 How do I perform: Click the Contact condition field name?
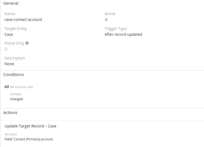[x=16, y=94]
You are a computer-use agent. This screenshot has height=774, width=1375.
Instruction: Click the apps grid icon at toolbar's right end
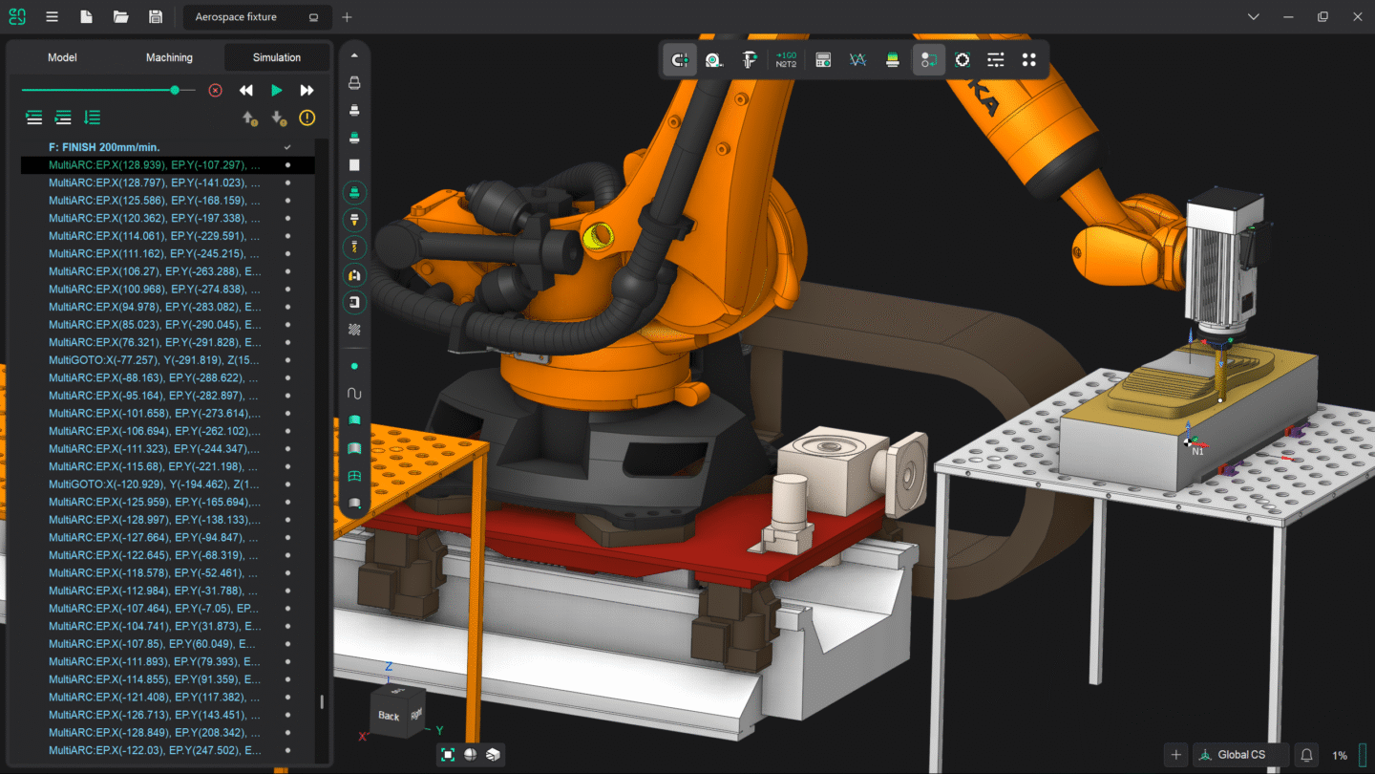pos(1029,59)
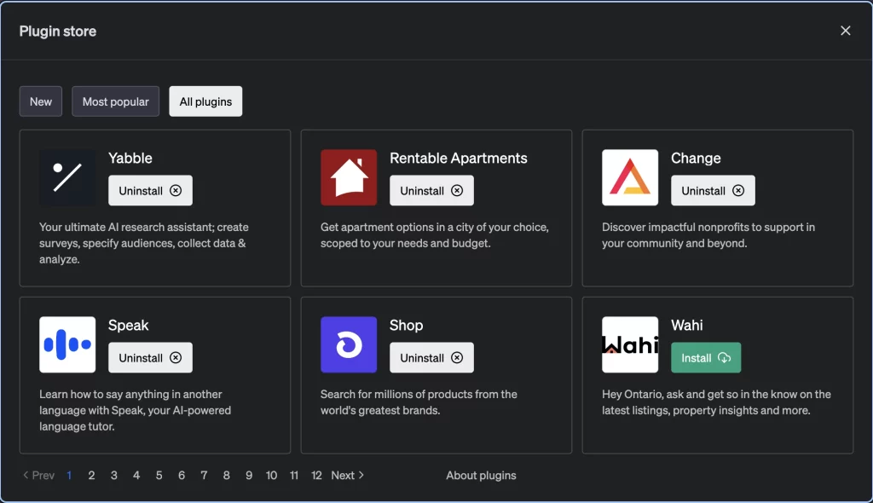Open the About plugins link

481,475
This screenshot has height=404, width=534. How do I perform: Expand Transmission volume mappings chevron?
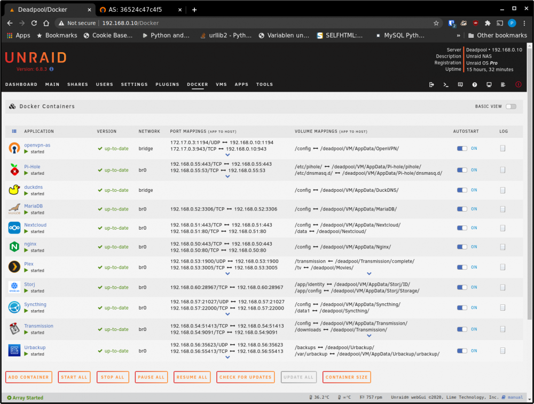coord(369,336)
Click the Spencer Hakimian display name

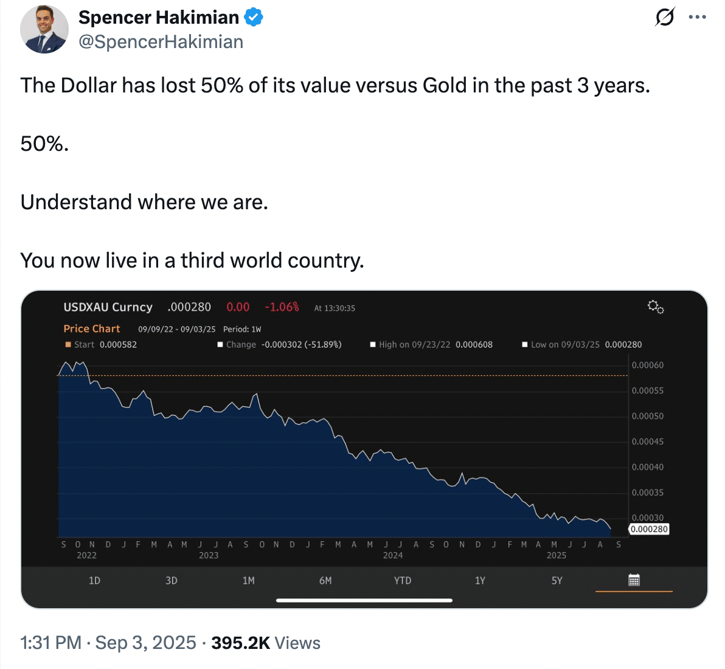pos(159,18)
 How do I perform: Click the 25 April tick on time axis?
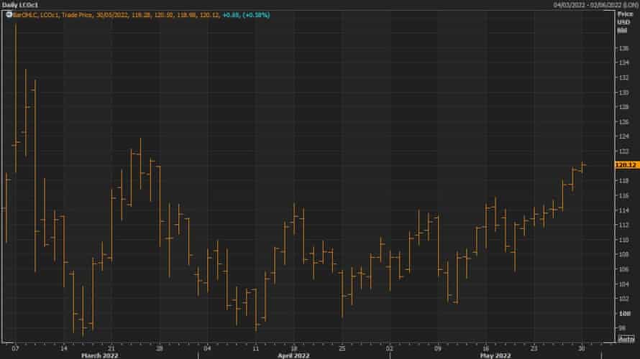pos(342,345)
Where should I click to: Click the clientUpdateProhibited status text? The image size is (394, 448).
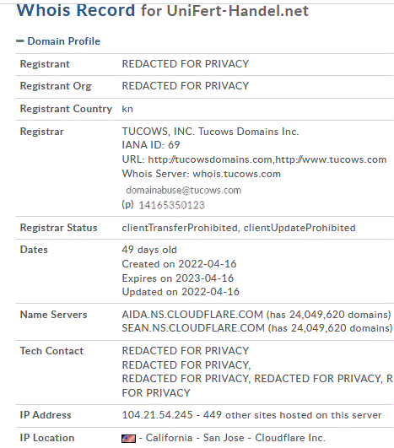300,228
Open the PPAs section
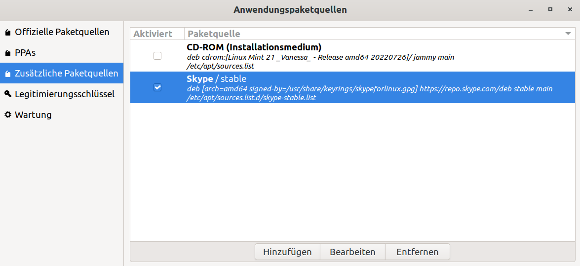The height and width of the screenshot is (266, 580). tap(26, 53)
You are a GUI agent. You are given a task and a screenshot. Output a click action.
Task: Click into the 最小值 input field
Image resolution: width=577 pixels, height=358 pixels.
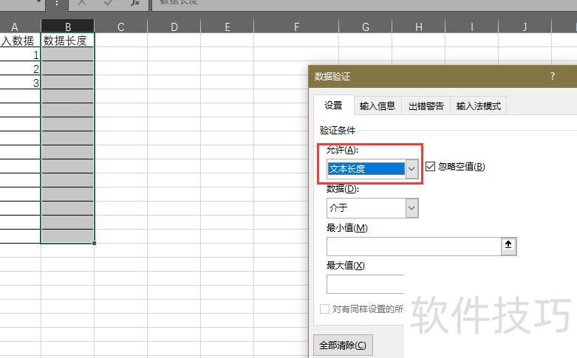pos(413,247)
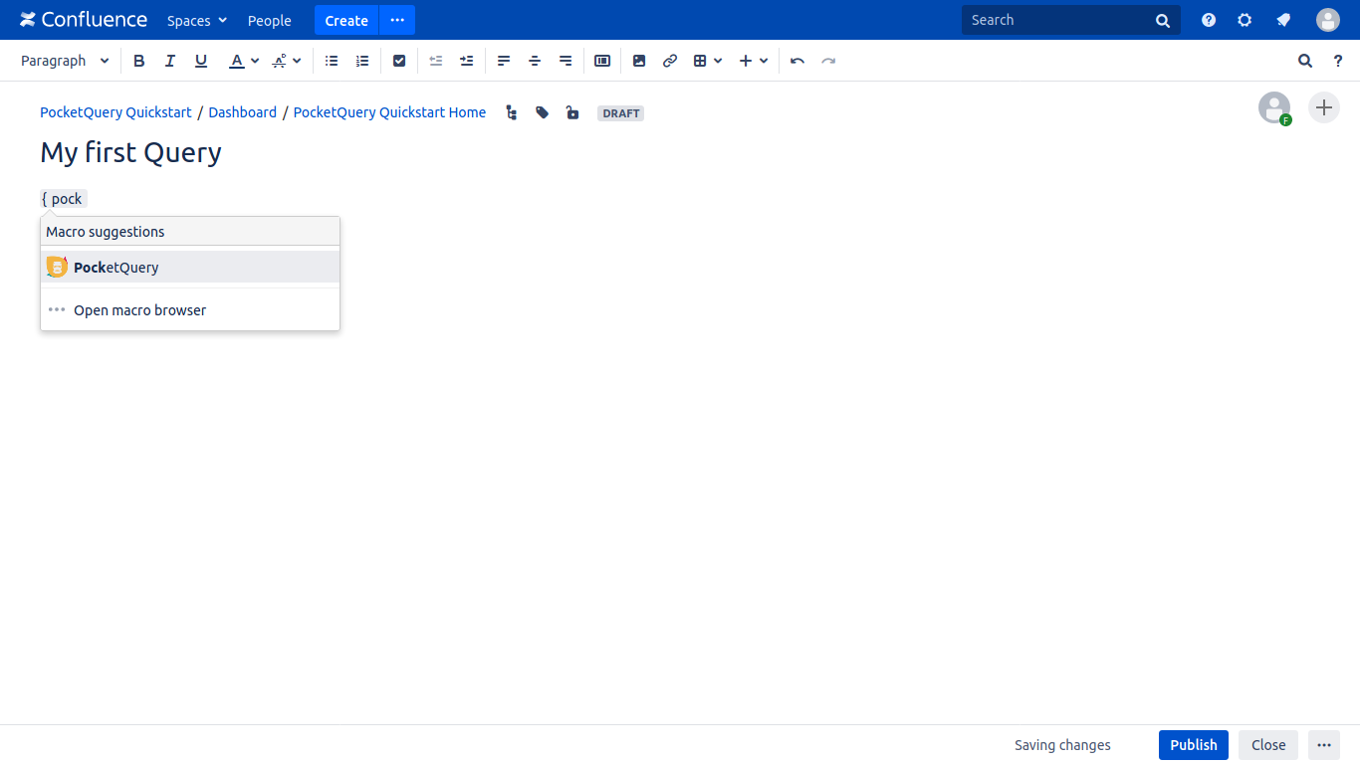
Task: Expand the table insert dropdown
Action: [708, 61]
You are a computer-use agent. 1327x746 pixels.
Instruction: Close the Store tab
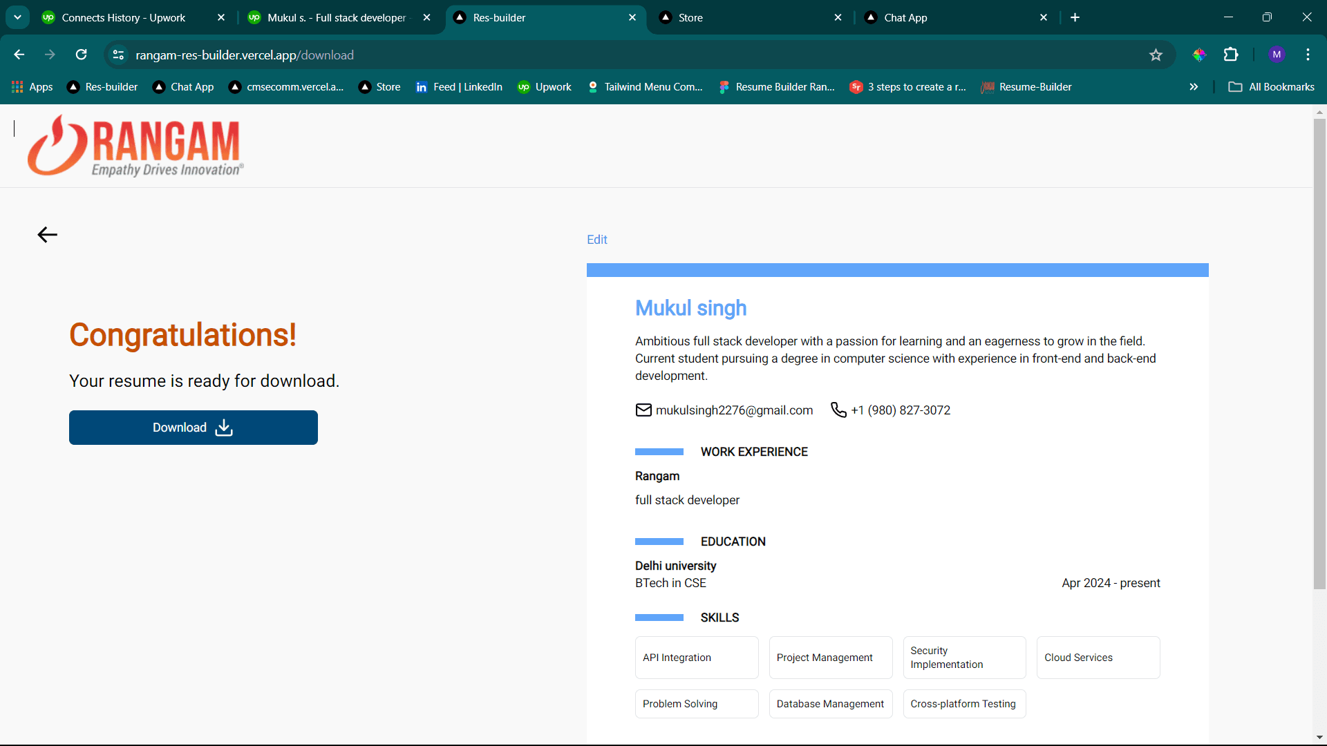[838, 17]
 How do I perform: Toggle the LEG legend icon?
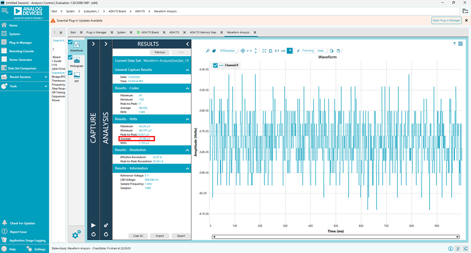[x=283, y=51]
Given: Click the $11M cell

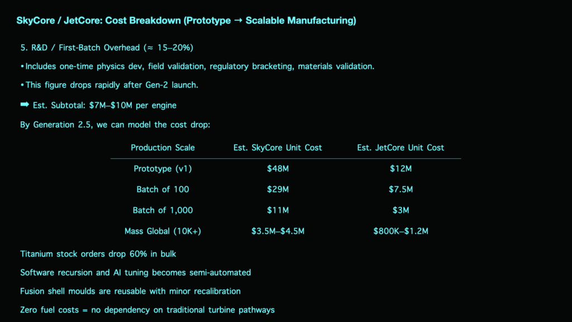Looking at the screenshot, I should (x=278, y=210).
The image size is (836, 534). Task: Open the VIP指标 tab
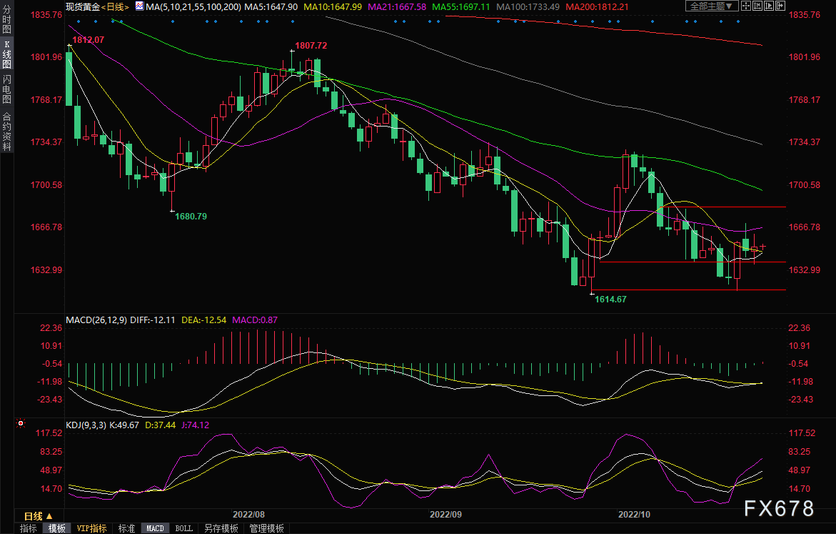pos(92,528)
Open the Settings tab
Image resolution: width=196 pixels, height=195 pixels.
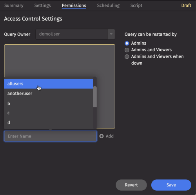42,5
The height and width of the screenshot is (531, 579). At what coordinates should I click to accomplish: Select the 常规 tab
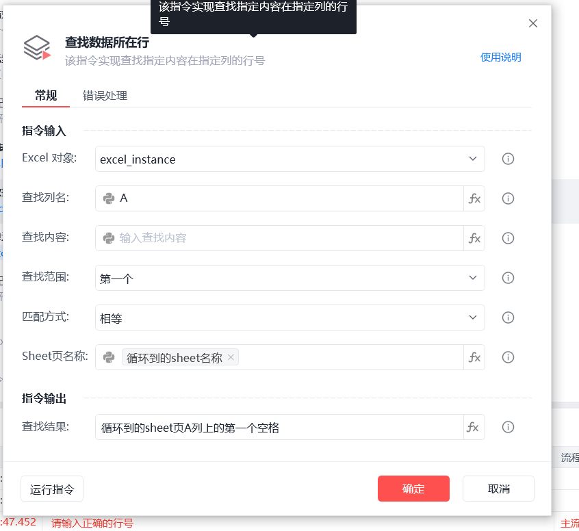[46, 96]
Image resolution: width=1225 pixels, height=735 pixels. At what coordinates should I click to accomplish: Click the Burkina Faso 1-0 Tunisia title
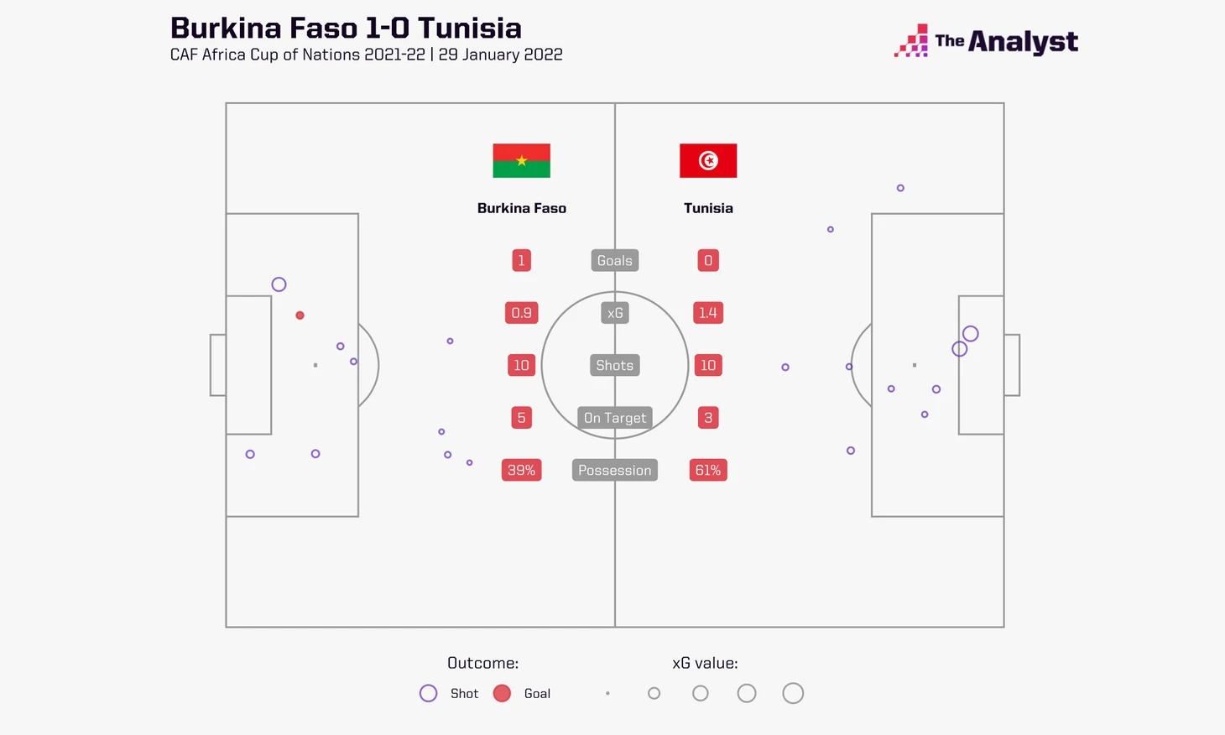coord(346,28)
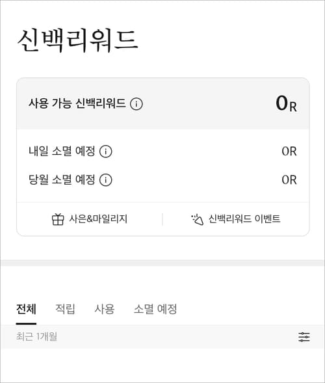Open the 소멸 예정 tab
The width and height of the screenshot is (325, 383).
pos(155,309)
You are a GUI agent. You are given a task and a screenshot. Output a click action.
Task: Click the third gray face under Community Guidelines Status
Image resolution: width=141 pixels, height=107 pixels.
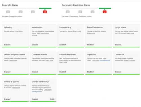coord(92,12)
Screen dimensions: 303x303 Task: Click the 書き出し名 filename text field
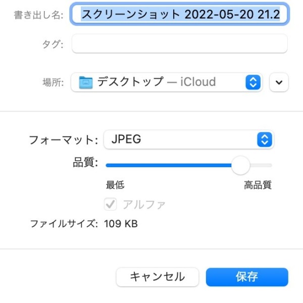click(179, 14)
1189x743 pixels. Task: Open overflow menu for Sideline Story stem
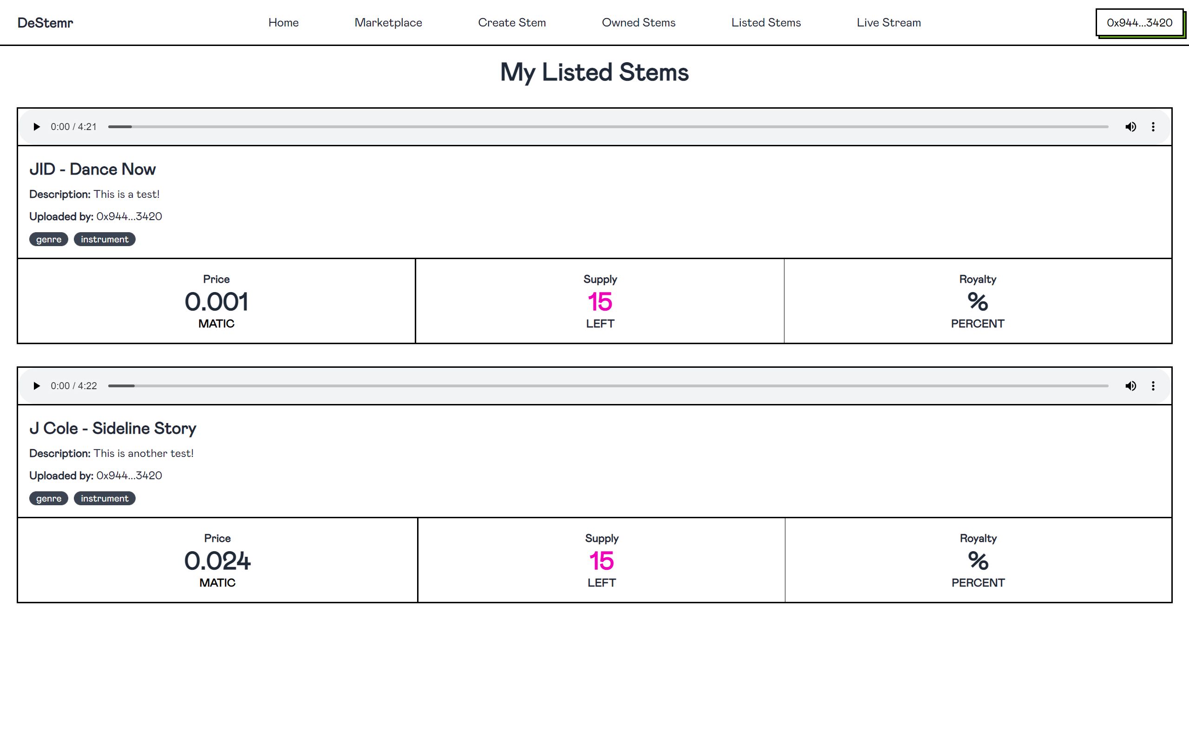point(1154,385)
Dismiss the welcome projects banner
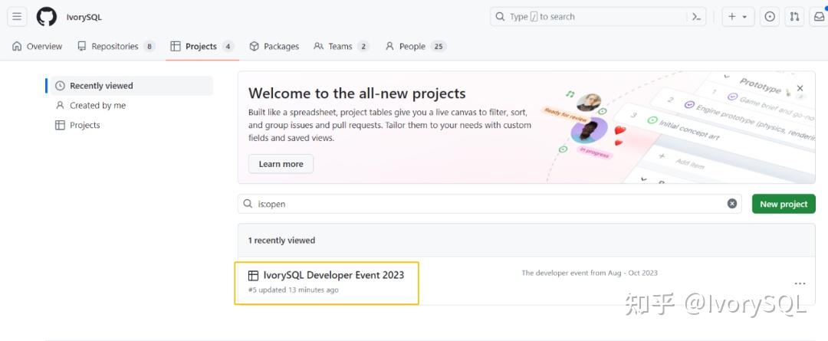This screenshot has height=341, width=828. tap(800, 88)
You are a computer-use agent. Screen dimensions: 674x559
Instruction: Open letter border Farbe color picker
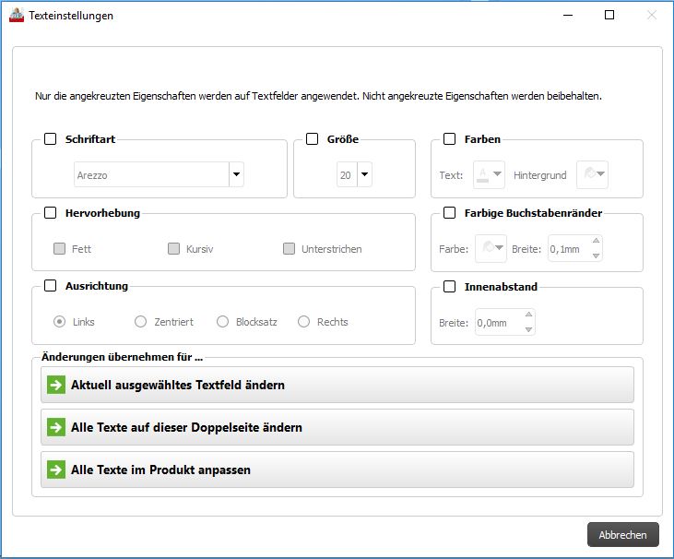(x=490, y=248)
__________________________________________________
WORK ITEM:
Write out the data in full and exactly as given, though without the images.

RESULT OF THIS EXERCISE:
 How do I perform: Click the Contact condition field name?
[x=16, y=94]
You are a computer-use agent. This screenshot has height=774, width=1375.
Instruction: Click the apps grid icon at toolbar's right end
pos(1029,59)
Open the About plugins link

481,475
This screenshot has height=404, width=534. How do I perform: Expand Transmission volume mappings chevron?
coord(369,336)
Click the Spencer Hakimian display name

pos(159,18)
 How do I perform: Click the 25 April tick on time axis?
pos(342,345)
Where should I click to: Click the clientUpdateProhibited status text? The image size is (394, 448).
300,228
Open the PPAs section
The height and width of the screenshot is (266, 580). tap(26, 53)
You are a GUI agent. You are given a task and a screenshot. Output a click action.
Task: Click into the 最小值 input field
Image resolution: width=577 pixels, height=358 pixels.
pos(413,247)
Task: Expand the table insert dropdown
Action: [708, 61]
You are a computer-use agent. 1327x746 pixels.
Instruction: Close the Store tab
[838, 17]
 How do I perform: Toggle the LEG legend icon?
[x=283, y=51]
Given: Click the $11M cell

Looking at the screenshot, I should (x=278, y=210).
The image size is (836, 534). Task: Open the VIP指标 tab
pos(92,528)
Open the Settings tab
Image resolution: width=196 pixels, height=195 pixels.
42,5
The height and width of the screenshot is (531, 579). At what coordinates should I click to accomplish: Select the 常规 tab
[46, 96]
Image resolution: width=1225 pixels, height=735 pixels. At what coordinates should I click to accomplish: Click the Burkina Faso 1-0 Tunisia title
coord(346,28)
Open the 소멸 예정 tab
The width and height of the screenshot is (325, 383).
pos(155,309)
You are a GUI agent. You are given a task and a screenshot. Output a click action.
Task: Click the third gray face under Community Guidelines Status
Image resolution: width=141 pixels, height=107 pixels.
coord(92,12)
Screen dimensions: 303x303 Task: Click the 書き出し名 filename text field
click(179, 14)
1189x743 pixels. Task: Open overflow menu for Sideline Story stem
point(1154,385)
Dismiss the welcome projects banner
This screenshot has height=341, width=828. tap(800, 88)
You are a computer-use agent. Screen dimensions: 674x559
Instruction: Open letter border Farbe color picker
(x=490, y=248)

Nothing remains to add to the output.